Wisconsin Hazing Law
(1) In this section "forced activity" means any activity which is a condition of initiation or admission into or affiliation with an organization, regardless of a student's willingness to participate in the activity.
(2) No person may intentionally or recklessly engage in acts which endanger the physical health or safety of a student for the purpose of initiation or admission into or affiliation with any organization operating in connection with a school, college or university. Under those circumstances, prohibited acts may include any brutality of a physical nature, such as whipping, beating, branding, forced consumption of any food, liquor, drug or other substance, forced confinement or any other forced activity which endangers the physical health or safety of the student.

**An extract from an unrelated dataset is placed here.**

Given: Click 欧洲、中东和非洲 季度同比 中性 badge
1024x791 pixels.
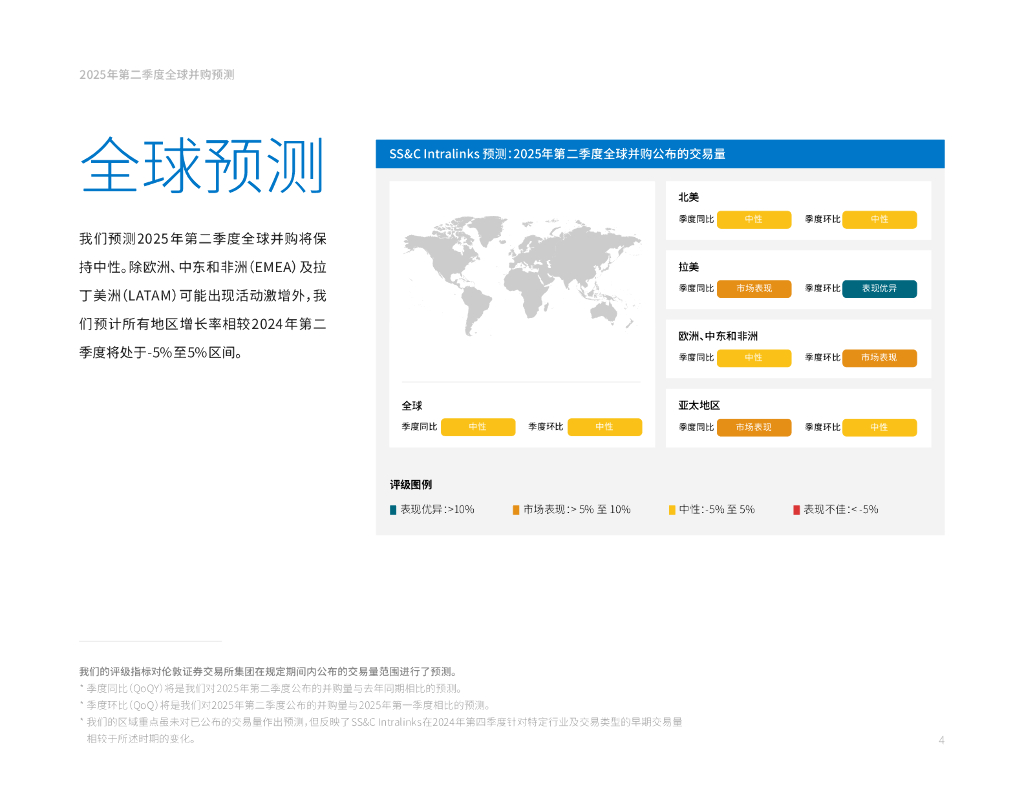Looking at the screenshot, I should tap(754, 357).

(3) Whoever violates sub. (2) is guilty of:
(a) A Class A misdemeanor if the act results in or is likely to result in bodily harm to another.
(b) A Class E felony if the act results in great bodily harm or death to another.
Definition of Hazing
The National Federation defines hazing as any humiliating or dangerous activity expected of a student to belong to a group, regardless of their willingness to participate.
Some practices associated with high school hazing carry the potential for serious bodily harm or even death. These practices may include: tattooing, piercing, head-shaving, branding, sleep deprivation, physical punishment (paddling and "red-bellying"), "kidnapping," consuming unreasonable/unacceptable foods or beverages, being deprived of personal hygiene and/or inappropriate sexual behavior.
Coerced sexual activity, in addition to being classified as sexual assault and/or rape, is another form of hazing. Such activity puts victims at risk for injuries, sexually transmitted diseases, and pregnancy.
Alcohol abuse is another significant factor in hazing incidents that feature forced consumption of large amounts of alcohol.